Julius Wolff was born in March, 1836 in Märkisch Friedland in West Prussia (now Mirosławiec, Poland) [3]. He attended gymnasium in Berlin and then the University of Berlin. Wolff studied medicine at the Friedrich Wilhelm Universität, where he obtained a medical degree in 1860 and wrote his dissertation (“De Artificiali Ossium Productione in Animalibus”) under Bernhard Langenbeck (who founded Langenbecks Archiv für klinische Chirurgie). He married Anna Weigert in 1869 and the couple had three children, one of whom tragically died at the age of 6 (personal communication, Dr. Georg Bergmann, The Julius Wolff Institute, Berlin as reported by Karola Nick for the Jewish Museum of Frankfurt, Germany). According to Nick there are available 168 private letters indicating his devotion to his family. He wrote poems for the children of his four siblings. According to his wife’s reminiscences, he awoke every morning at 5 AM and worked on his research until about 8 AM. He was fond of classical music and literature [4].

Fig. 1
figure 1

Portrait of Julius Wolff. (Courtesy of the Julius Wolff Institute, Berlin.)

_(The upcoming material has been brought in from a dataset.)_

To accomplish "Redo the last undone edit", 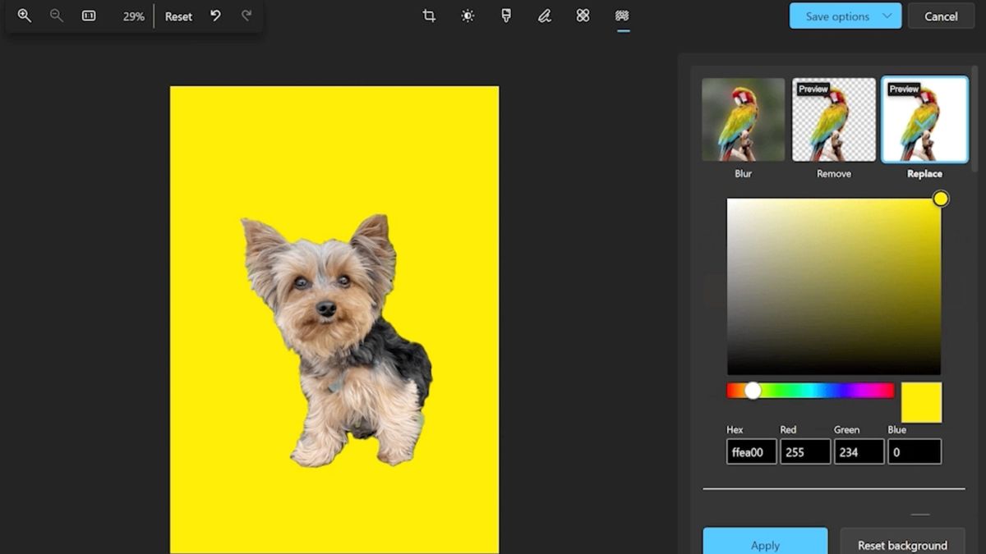I will (x=247, y=16).
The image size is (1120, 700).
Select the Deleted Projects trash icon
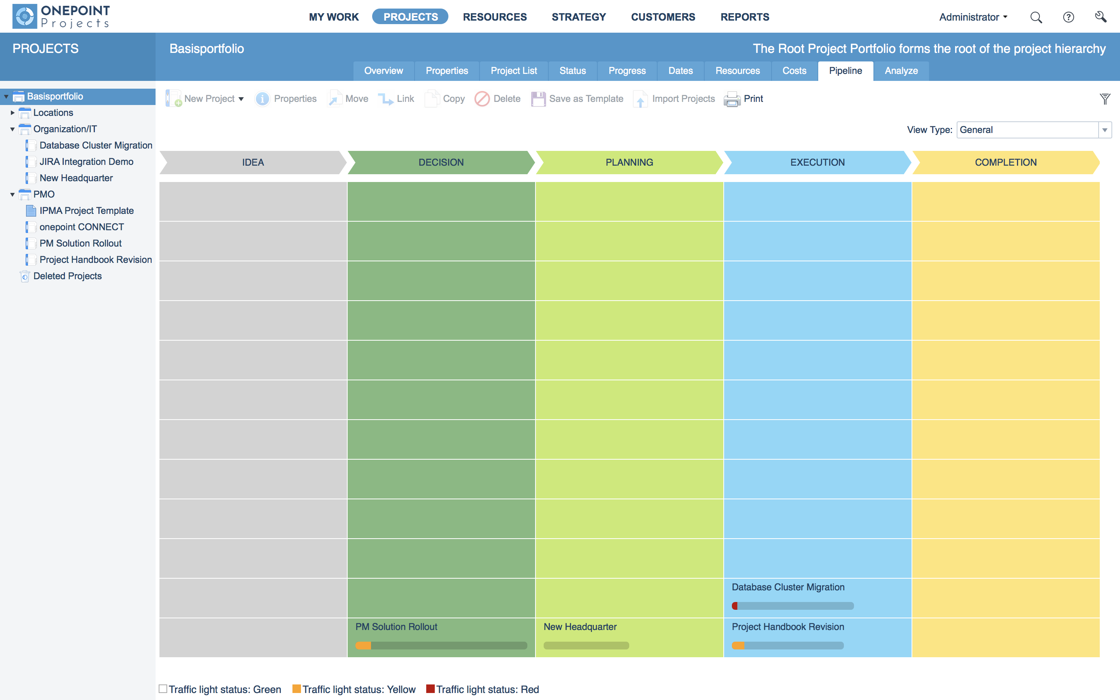25,276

Wolff served with the Prussian campaign against Denmark in 1864, against Austria in 1866, and against France 1870/1871, and received the Iron Cross [5]. He completed his habilitation in 1868 and subsequently lectured at the University (“privatdocent”) and opened a private practice and then his own institute: Privatinstitut für orthopädische Erkrankungen. He became professor extraordinaire in 1884. Orthopaedics at the time was beginning to separate as a discipline from surgery, and in 1889 Wilhelm Waldeyer-Hartz (1836–1921), dean of the Charité, petitioned the government to incorporate Wolff’s Institute [4]. Various other faculty members (including the pathologist Rudolf Virchow, the surgeon Ernst von Bergmann, the internist Ernst von Leyden, and the pediatrician Eduard Enoch) who stood to benefit from Wolff’s research were supportive and in 1890, his institute was combined with the Friedrich Wilhelm Universität as a provisional private clinic with him as director; his institute became the Poliklinik für orthopädische Chirurgie in 1894. In 1899 he received an appointment as Privy Medical Councilor (Geheime Medizinalrat—reflecting outstanding contributions to medicine) in the medical school. The Poliklinik was then fully integrated into Charité in 1902 with a thirty bed unit only a few months before he died, three days after suffering a stroke [4].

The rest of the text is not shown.